Octubre de 1982. Tengo 28 años y estoy a punto de empezar cuarto de filosofía. Hacía tres años que retomé los estudios que había abandonado hacia años. Era un punto de anclaje ya que personal, afectiva y laboralmente estaba muy colgado. Trabajaba en un trabajo pesado y mal pagado, pero bueno había ahorrado para el viaje.
La India era para mi una especie de viaje iniciático porque era una especie de itinerario místico hacia la espiritualidad real. Me acompañaba C., de 27 años, tan colgado como yo, pero empleado de Banca Catalana. El viaje lo fuimos madurando entre los dos y al final se apuntó M. que era más joven que nosotros, tenía 23. Dominaba el inglés y era un punto porque tanto C. como yo, a pesar de los intentos de aprender algo de inglés, casi no sabíamos articular una frase coherente.
Teníamos
dos billetes de avión con una diferencia de un mes y nada más. Esto
quería decir que todos los viajes internos los haríamos con tren (
por la India) o autocar ( India-Nepal y por el interior del Nepal).

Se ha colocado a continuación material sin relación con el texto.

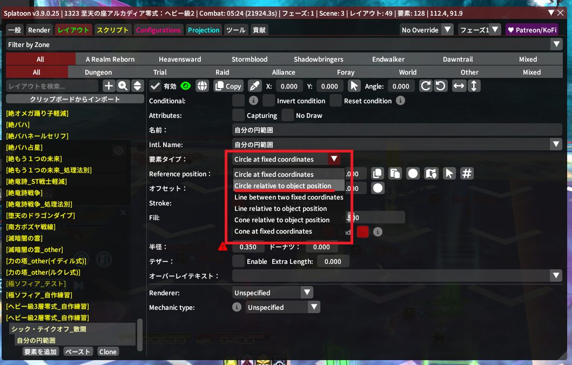
Task: Switch to the Projection tab
Action: pos(204,30)
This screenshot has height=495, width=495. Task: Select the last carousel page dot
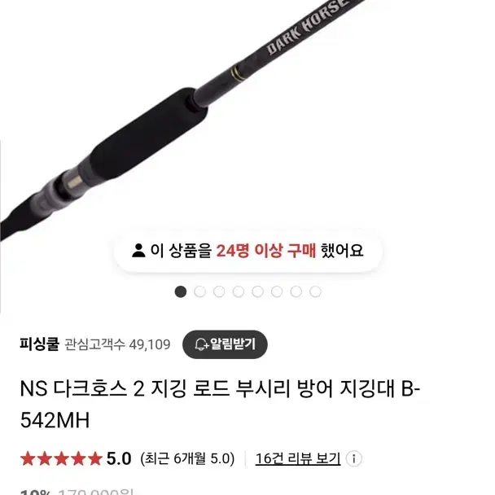315,291
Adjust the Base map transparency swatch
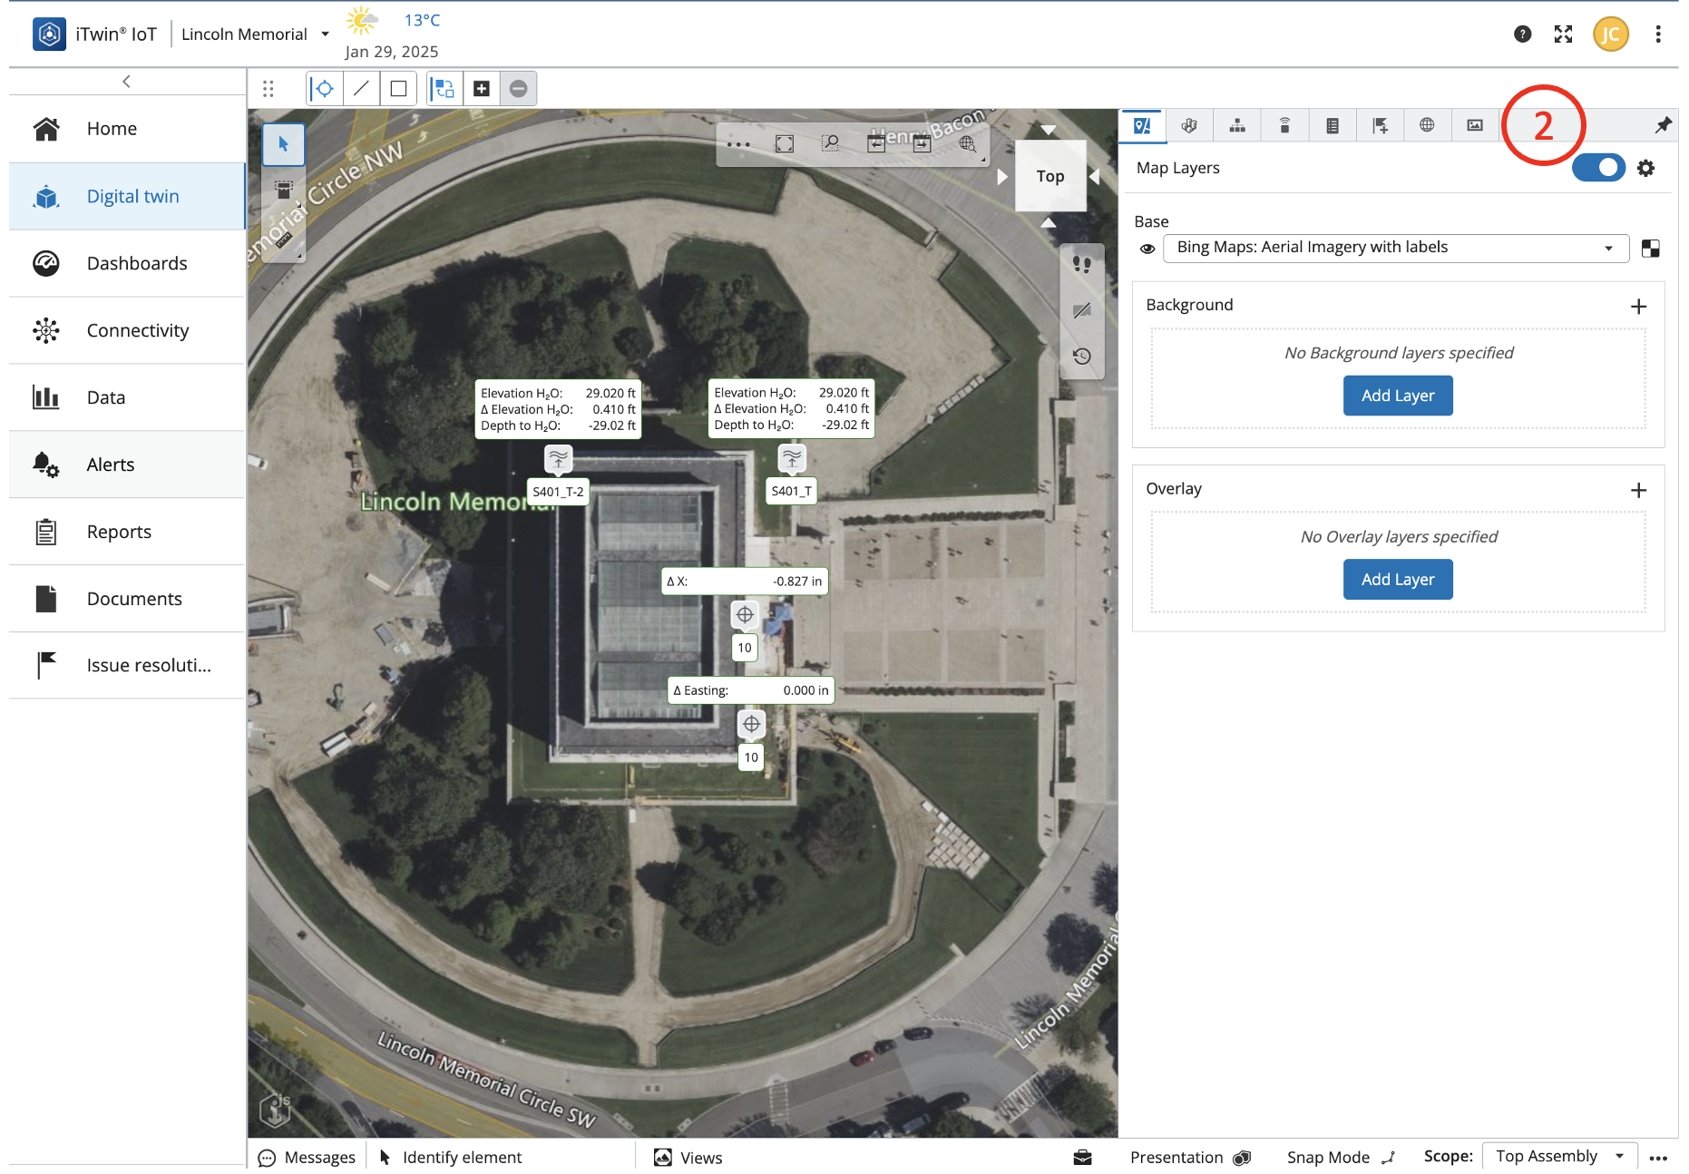Image resolution: width=1689 pixels, height=1174 pixels. (1650, 249)
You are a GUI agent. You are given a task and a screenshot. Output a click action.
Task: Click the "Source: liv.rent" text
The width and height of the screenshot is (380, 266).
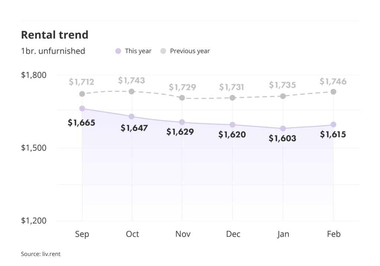(x=40, y=254)
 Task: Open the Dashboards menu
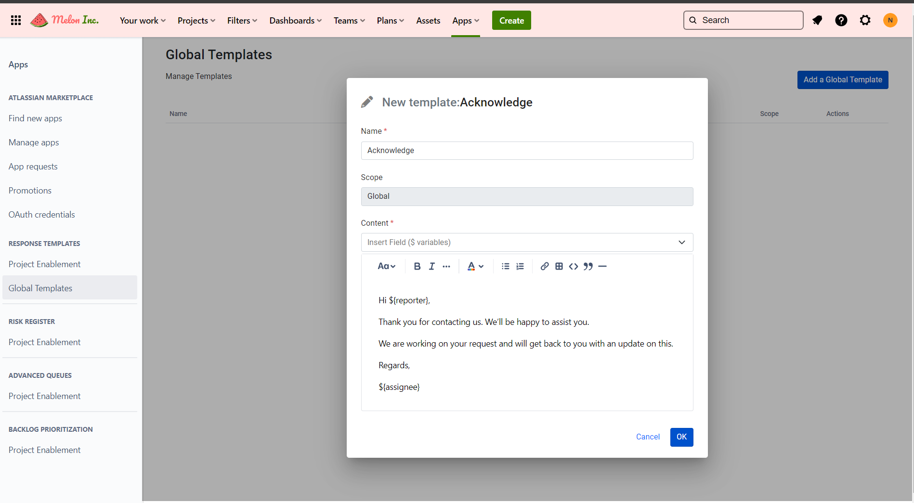pyautogui.click(x=295, y=21)
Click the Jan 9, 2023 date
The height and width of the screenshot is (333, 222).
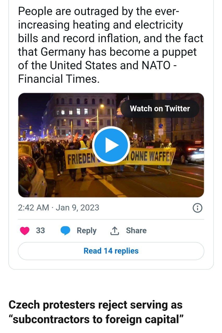click(77, 208)
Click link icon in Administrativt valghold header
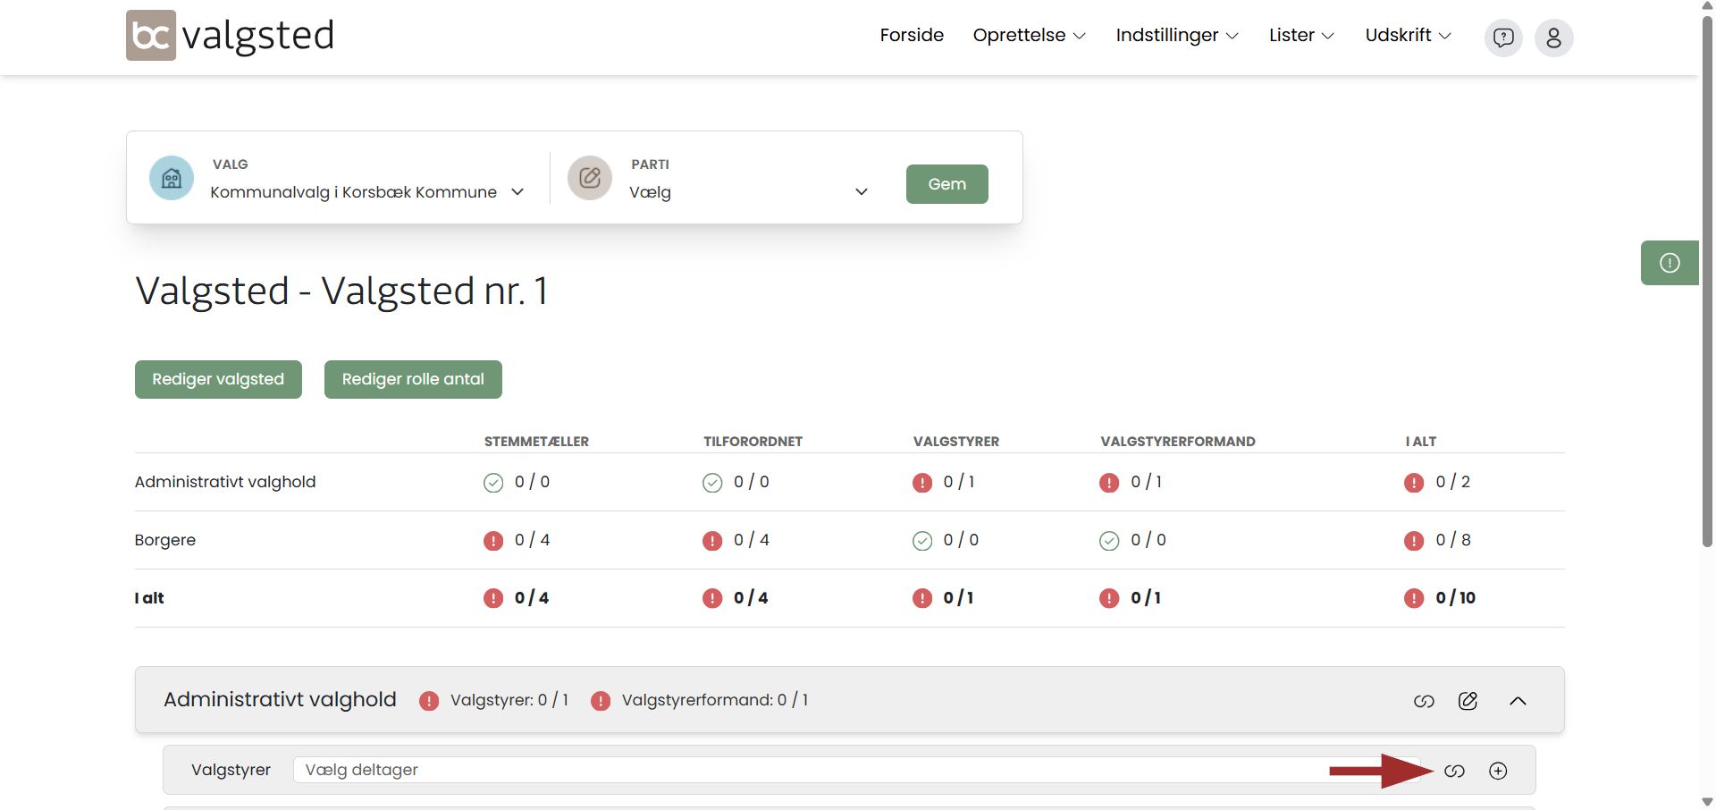Viewport: 1716px width, 810px height. [x=1424, y=701]
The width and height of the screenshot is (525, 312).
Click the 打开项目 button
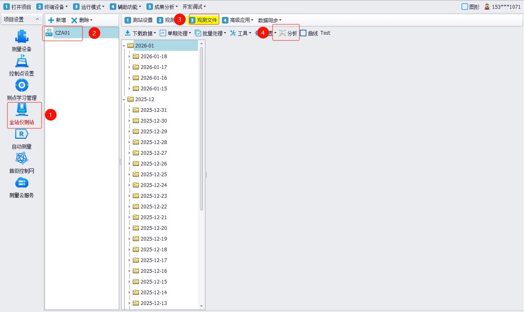[18, 7]
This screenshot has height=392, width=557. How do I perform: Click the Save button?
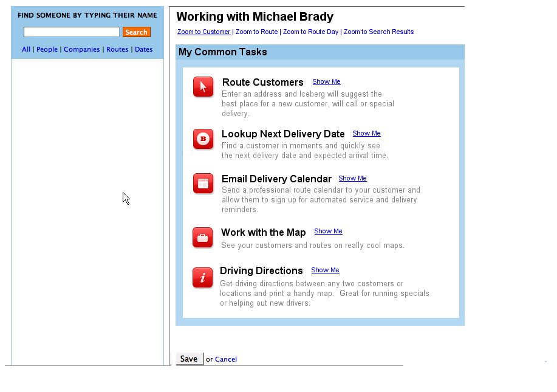point(189,359)
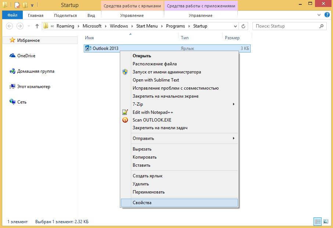
Task: Expand the Отправить submenu
Action: point(233,138)
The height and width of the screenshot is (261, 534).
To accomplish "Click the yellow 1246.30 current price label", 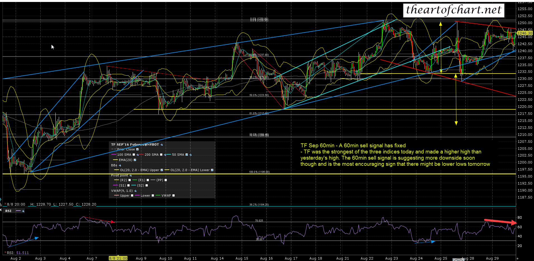I will pos(525,33).
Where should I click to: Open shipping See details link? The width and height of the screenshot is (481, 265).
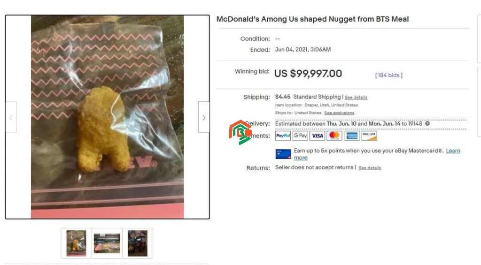point(356,98)
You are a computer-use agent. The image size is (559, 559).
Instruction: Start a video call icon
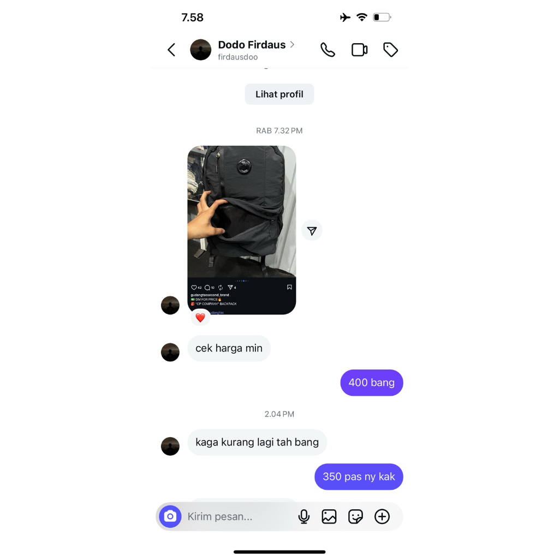coord(359,50)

En aquella época no existía para la gente como nosotros tarjetas de
crédito por lo que llevábamos unos cien dólares en metálico cada
uno de nosotros para todos los gastos del mes. Entre ellos comprar
ropa y otras cosas que enviaríamos a Barcelona para luego venderla y
recuperar algo de lo que habíamos gastado en el viaje. La compañía,
Air India, salía de Barcelona y aterrizaba en Delhi.